_EXERCISE BRIEF_: Print the data below again in full, exactly as it stands, with no images.
——
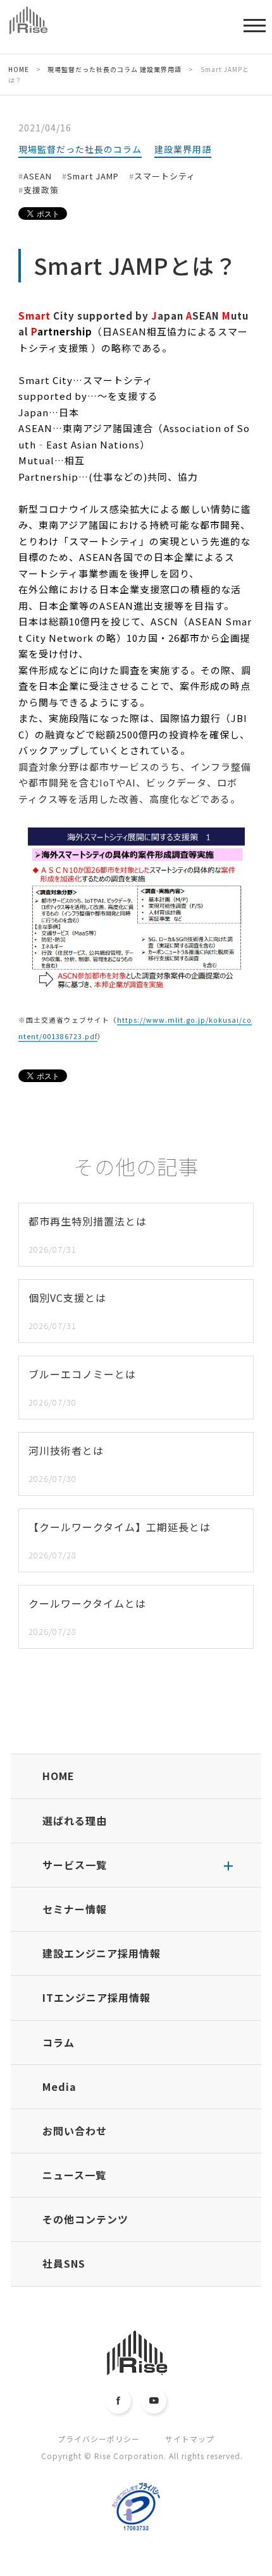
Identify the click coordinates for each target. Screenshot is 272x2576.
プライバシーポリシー (99, 2438)
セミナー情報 (74, 1909)
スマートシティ (164, 176)
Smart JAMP (93, 176)
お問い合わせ (74, 2130)
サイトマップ (189, 2438)
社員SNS (63, 2263)
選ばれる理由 (74, 1820)
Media (59, 2086)
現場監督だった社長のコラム (80, 149)
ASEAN (37, 176)
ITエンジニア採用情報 (96, 1997)
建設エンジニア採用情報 (101, 1953)
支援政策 (41, 190)
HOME (58, 1775)
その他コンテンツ (85, 2219)
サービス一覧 (74, 1864)
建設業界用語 (182, 149)
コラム (58, 2042)
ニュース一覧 (74, 2174)
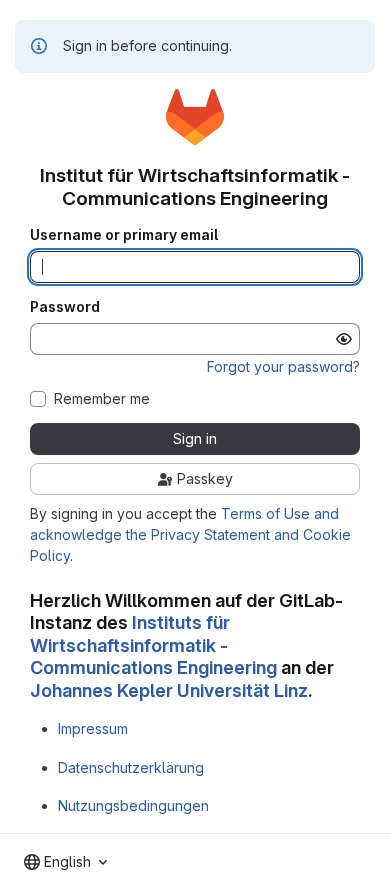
——
_YOUR RESPONSE_:
Identify the click coordinates for each target. Screenshot is 272x2576.
プライバシーポリシー (99, 2438)
セミナー情報 (74, 1909)
スマートシティ (164, 176)
Smart JAMP (93, 176)
お問い合わせ (74, 2130)
サイトマップ (189, 2438)
社員SNS (63, 2263)
選ばれる理由 (74, 1820)
Media (59, 2086)
現場監督だった社長のコラム (80, 149)
ASEAN (37, 176)
ITエンジニア採用情報 (96, 1997)
建設エンジニア採用情報 (101, 1953)
支援政策 (41, 190)
HOME (58, 1775)
その他コンテンツ (85, 2219)
サービス一覧 (74, 1864)
建設業界用語 (182, 149)
コラム (58, 2042)
ニュース一覧 (74, 2174)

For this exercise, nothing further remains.